Monitoring Why? and What?
In contrast, to those of you with ops backgrounds, especially in IT and business operations, monitoring wasn’t a big part of my day-to-day job. As described by ops professionals, monitoring is the process of systematically tracking and analyzing the performance, availability, and health of systems, applications, networks, and other critical infrastructure components. System monitoring, for instance, follows server health by tracking CPU usage, memory, disk space, and uptime. Application performance can also be checked within system monitoring by observing response time, error rates, and throughput. Network monitoring is particularly crucial, focusing on traffic, latency, bandwidth usage, and connectivity.
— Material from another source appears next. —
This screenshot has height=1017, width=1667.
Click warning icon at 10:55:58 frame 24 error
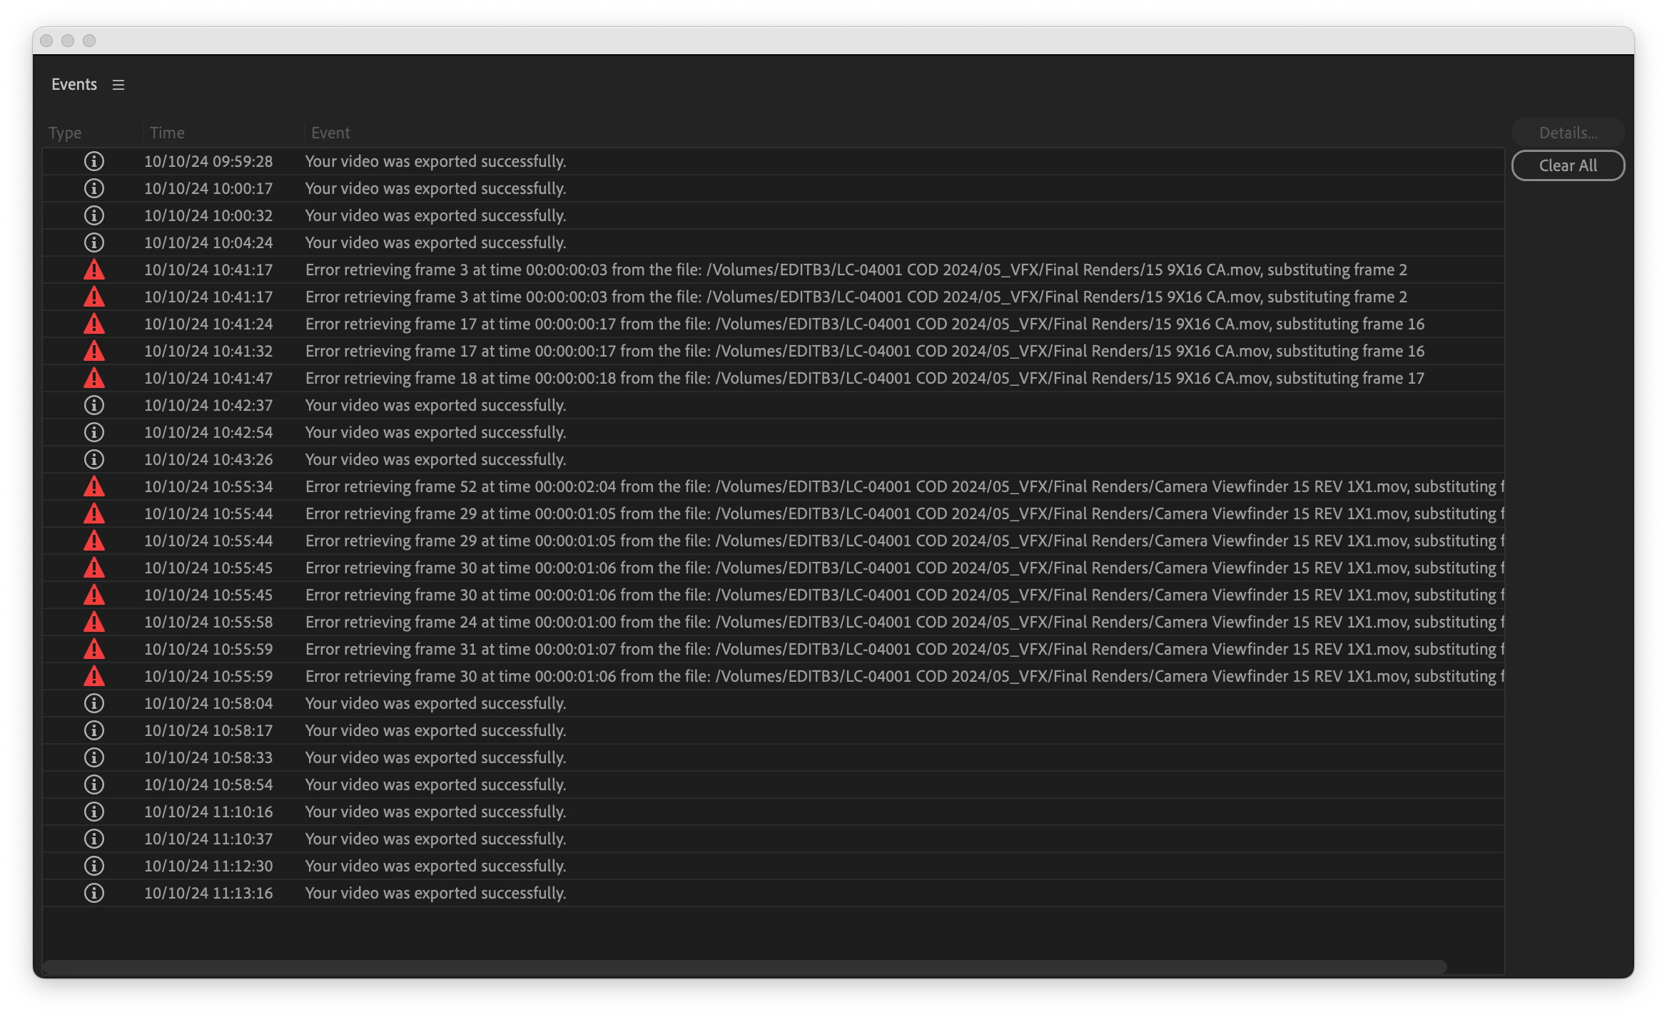coord(93,622)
But why do we monitor? The short answer is to serve our business better. Critical business metrics like CPU usage, response time, and latency are essential to understand and ensure they work properly. In the simplest terms, there are three core objectives of monitoring:
- To detect where problems arise, which almost always includes alerting.
- To troubleshoot problems in real-time, so we know exactly where in our system the problem is and can receive leads on how to resolve it.
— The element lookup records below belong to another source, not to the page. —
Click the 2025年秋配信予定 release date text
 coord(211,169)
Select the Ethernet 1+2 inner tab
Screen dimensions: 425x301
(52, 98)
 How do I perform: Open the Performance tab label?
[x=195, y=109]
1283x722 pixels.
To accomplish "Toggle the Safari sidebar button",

- To perform strategic work: reporting, projections, and aiding in the longer-term performance engineering of our applications and systems.
"Without monitoring, you're flying blind in a digital world where even the smallest issue can have massive consequences."
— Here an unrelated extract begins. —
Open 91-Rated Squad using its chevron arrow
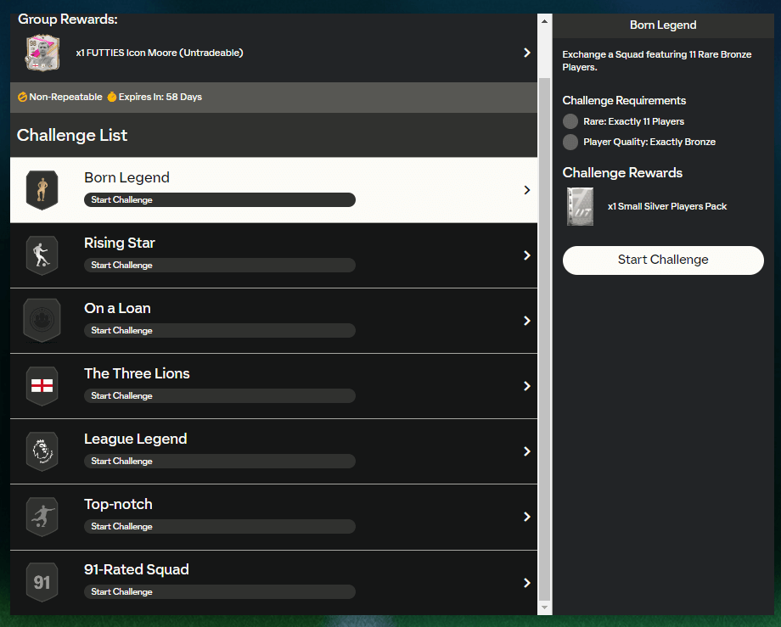[526, 582]
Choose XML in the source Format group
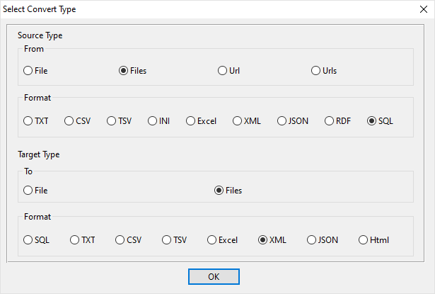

How do we select what to monitor? The answer is that just about every important aspect of the services we provide should be measured. Many targets require the measurement of several types of metrics, and choosing the right metric is crucial. Determining the important metrics to measure often involves asking what the target is expected to deliver. It all starts with the problem you’re seeking to solve and the question you’re asking. For example, is our system healthy? Are the users of our app on these servers happy? Are they able to log in and get the functionality they need in a reasonable amount of time?
The challenge lies in how we extract these metrics from a given target and make sense of them. This is not always easy; in fact, it often requires the use of specialized tools. Moreover, any discussion that touches on faults in the system is always fraught with emotion and is rarely a purely logical conversation.